AliveCor’s KardiaMobile 6L promises to be much more accurate than the heart monitor built into Apple Watch Series 4, and almost as easy to carry around. It’s the first personal ECG with three electrodes approved by the FDA to check the electrical activity of the heart.
We put this ultra-portable iPhone accessory to the test, as well as the more basic single-lead KardiaMobile, so don’t miss our reviews of each.
AliveCor KardiaMobile 6L review: 6-lead mobile ECG
This health sensor is designed to go everywhere with the user, and it’s correspondingly tiny. The KardiaMobile 6L is just 3.5 inches by 1.2 in. by 0.25 in. (9.0 cm x 3.0 cm x 0.72 cm) The weight is just 0.8 ounces (24 g).
It’s easily pocketable, as it’s not that much bigger than a bookmark. And AliveCor includes a case that allows this item to be attached to the iPhone.
There are two electrodes (1.2 in. by 1.2 in.) on the top of the KardiaMobile 6L, and then a third on the bottom. In use, the device is placed on the user’s bare left knee or ankle, and a finger from each hand is placed on the top electrodes. This arrangement, known as the Einthoven Triangle, allows cardiologists to view electrical activity in the heart from six perspectives or “leads.”
This is a medical device not a fashion accessory, but it nevertheless looks very professional.
It’s powered by a watch battery that AliveCor promises will only need to be replaced every couple of years.
AliveCor KardiaMobile 6L performance
Our test subject is a middle-aged man, making him old enough to potentially have heart problems but they’re unlikely. We used the KardiaMobile 6L as instructed by the Kardia application, which is free.
Taking a reading is straightforward. Tell the Kardia app to Record your EKG then place the sensor on the left knee or ankle while pressing the thumbs on the top electrodes. The app shows the data as it’s recording.
The KardiaMobile 6L also gives the option to take a single-lead reading. This doesn’t offer as much detail but doesn’t necessitate rolling up a pants’ leg.
The connection between AliveCor’s sensor and an iPhone or iPad requires Bluetooth. The app also requests access to the microphone so it can record the user’s comments while taking an ECG reading.
The application notifies the user if there are any medical problems found during the scan. All readings are then stored in a History section.
We’re not doctors and so lack the specialized knowledge to tell whether the information provided by KardiaMobile 6L is accurate. But Dr. Eric Topol, who is a cardiologist, said “I am impressed with the quality and simplicity of 6-lead smartphone ECG tracings which will unquestionably sharpen our ability to diagnose heart rhythm and conduction abnormalities.”
This medical device is approved by the FDA to detect Atrial Fibrillation (AFib), a form of irregular heart rhythm. It often goes undetected and brings increased risk of heart failure and stroke. The KardiaMobile 6L can also detect Bradycardia and Tachycardia, which literally mean “slow heart” and “fast heart”, respectively. While these are often benign, they can be indicative of heart disease or other health conditions, such as thyroid disease.

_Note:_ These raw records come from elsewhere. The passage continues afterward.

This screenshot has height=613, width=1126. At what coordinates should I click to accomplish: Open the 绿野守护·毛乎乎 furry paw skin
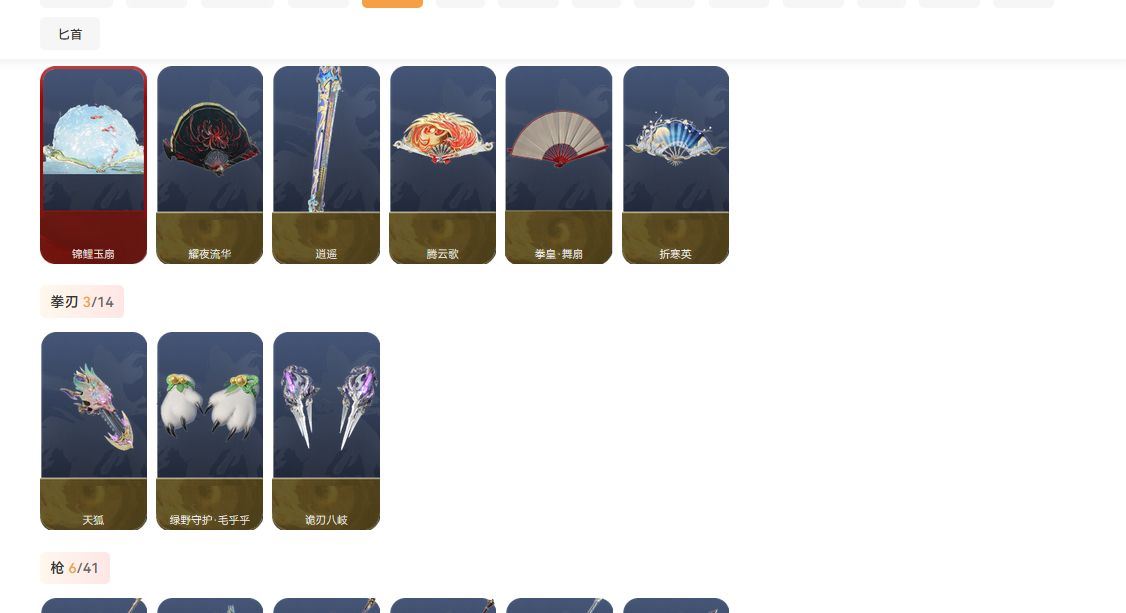click(x=210, y=431)
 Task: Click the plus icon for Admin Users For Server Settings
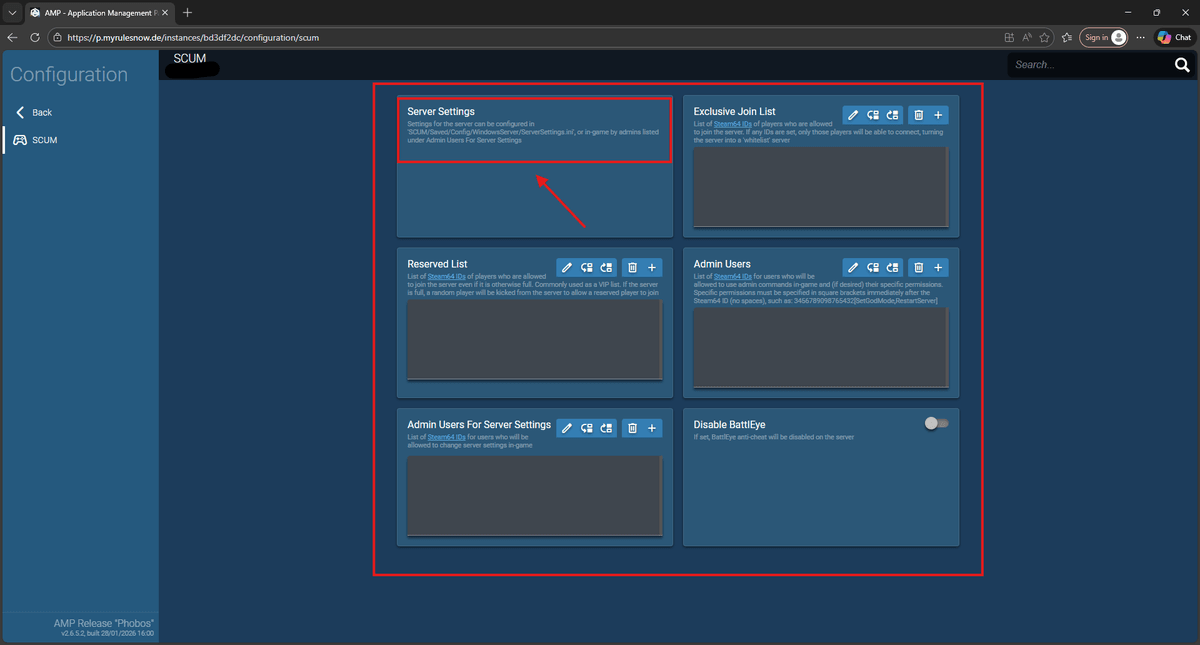pos(652,428)
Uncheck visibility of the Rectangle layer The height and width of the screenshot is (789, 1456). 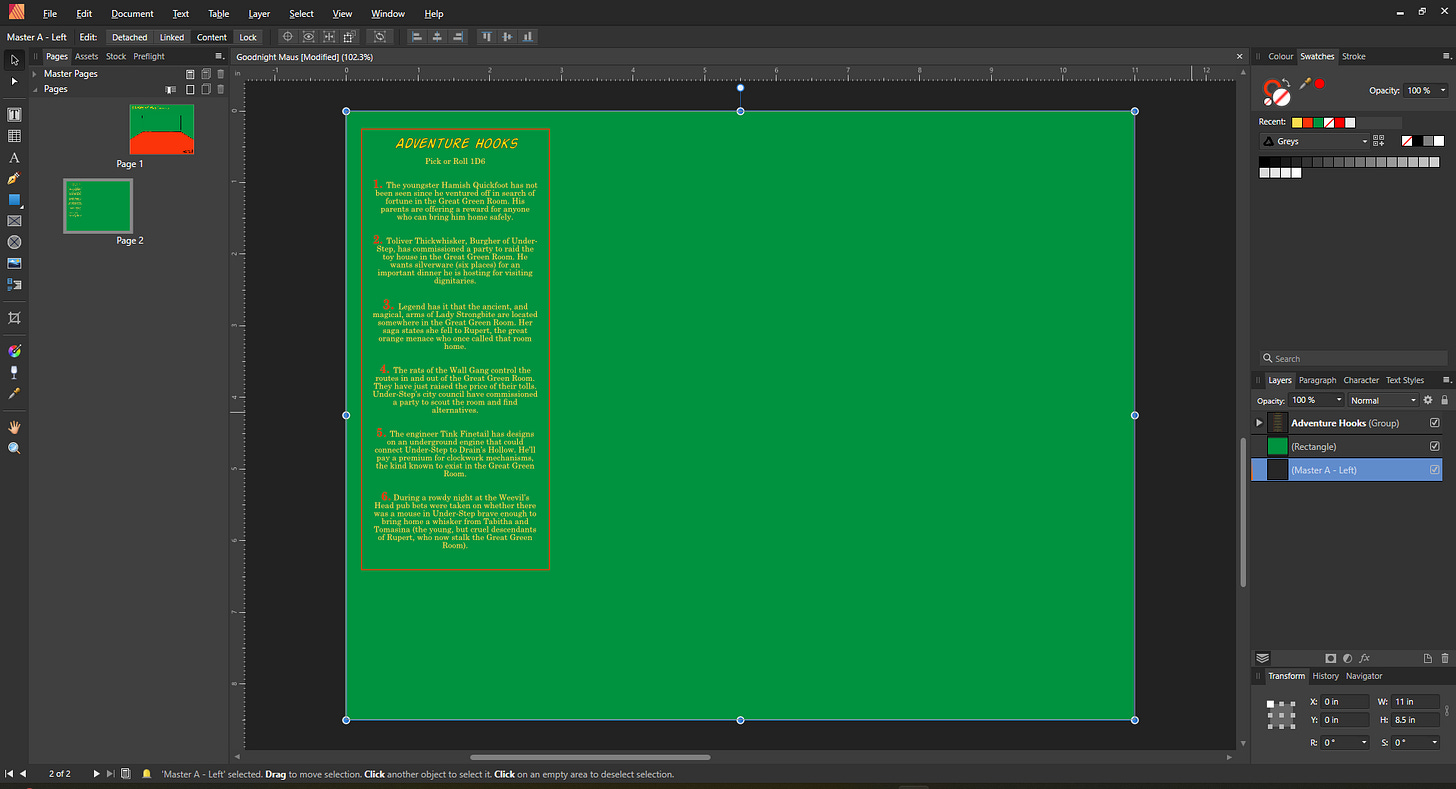1435,446
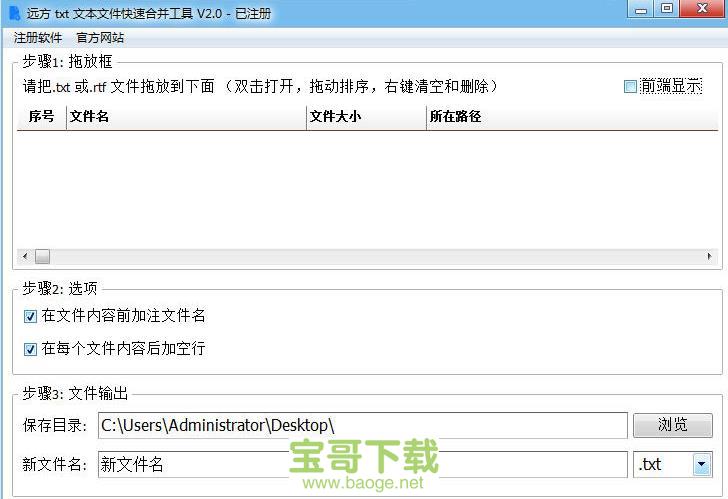Open the 官方网站 menu

(x=100, y=38)
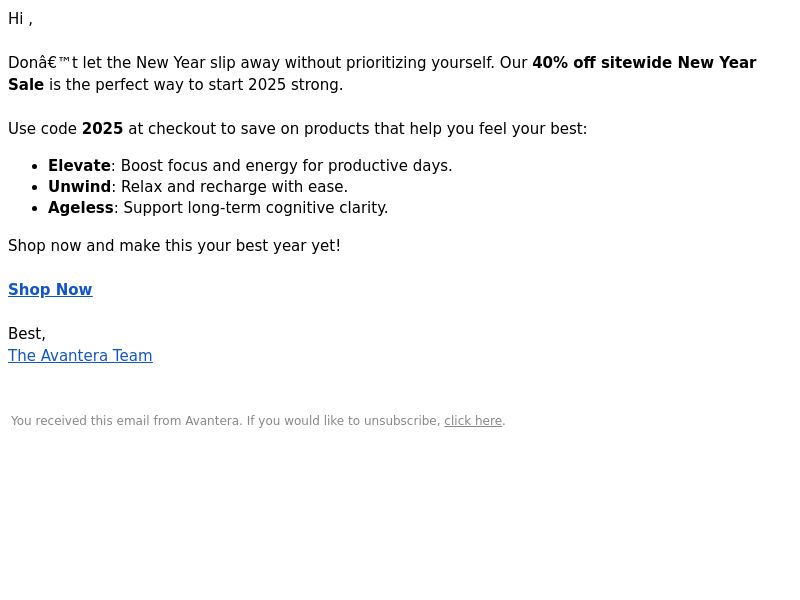Click here to unsubscribe link
The image size is (800, 600).
(473, 420)
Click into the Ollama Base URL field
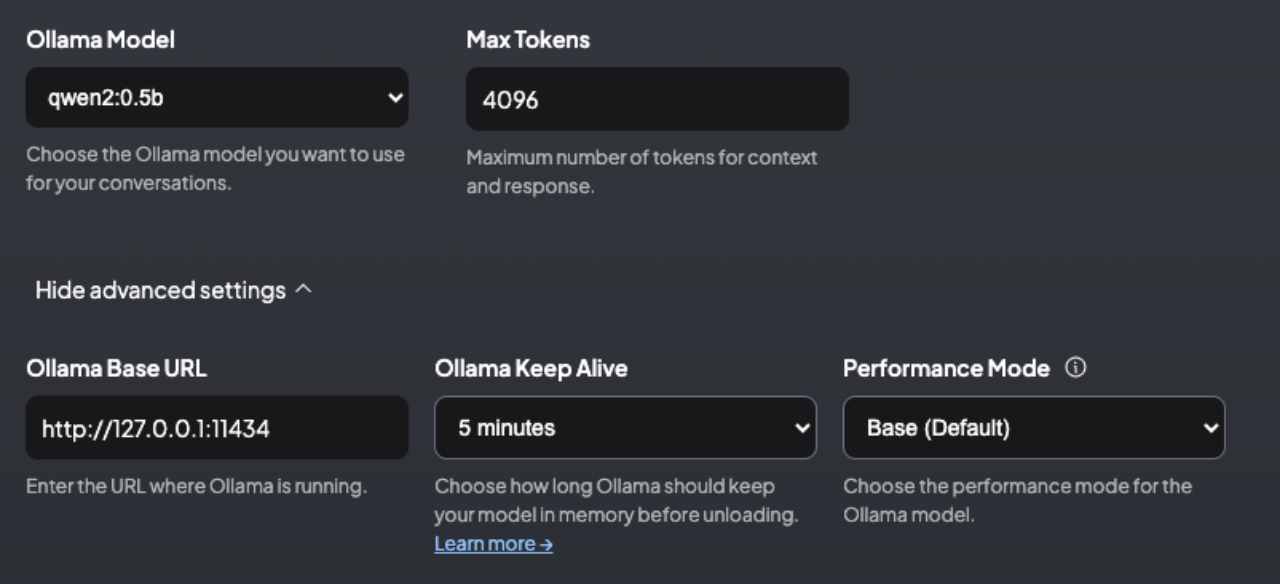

We took multiple readings each day over a week, and during this time almost all our reading came out Normal. We did receive a single false-positive for possible AFib, and once the scanner couldn’t diagnose a reading. Both came within a few minutes of each other. They were followed by a third reading that came out Normal.
AliveCor’s response: The developers of the KardiaMobile 6L said that this false positive was likely the result of the pre-release software we were using for testing. This accessory is set to debut soon, but our tests were done with a beta of the Kardia software.
Based on our experience, to ensure accurate readings we suggest the user relax, sit up straight, breathe normally and don’t burp. Anyone who gets a reading that shows a problem should wait a few minutes and take a second reading before calling a doctor.
The Kardia software can be used to help track the user’s weight if they want to enter that data. It can also store blood pressure readings, either entered manually or with an AliveCor OMROM monitor.
AliveCor KardiaMobile 6L final thoughts
This product is the happy combination of functionality and portability. It’s small enough to carry everywhere and does its job with no fuss.
An Apple Watch can take a single-lead ECG reading, but the KardiaMobile 6L gathers much more data about the electrical functioning of the heart. Again, we’re not doctors but it’s hard to imagine a medical situation where more information is bad.
AliveCor just unveiled its six-lead scanner and it’s currently available for pre-order. The cost is $149. For comparison, an Apple Watch with ECG starts at $399. Of course, the wearable does a lot more than just take ECG readings.
Buy From: AliveCor
AliveCor KardiaMobile mini-review
There’s a single-lead version of this ECG monitor that costs less, but it also gathers less data. This original KardiaMobile has a pair of electrodes on the top, without the third on the bottom, so using it just requires a finger from each hand. The hardware is slightly smaller and thinner.
This version uses the same Kardia application, which offers the same features.The only difference is it has less data to display.
The single lead KardiaMobile is $99.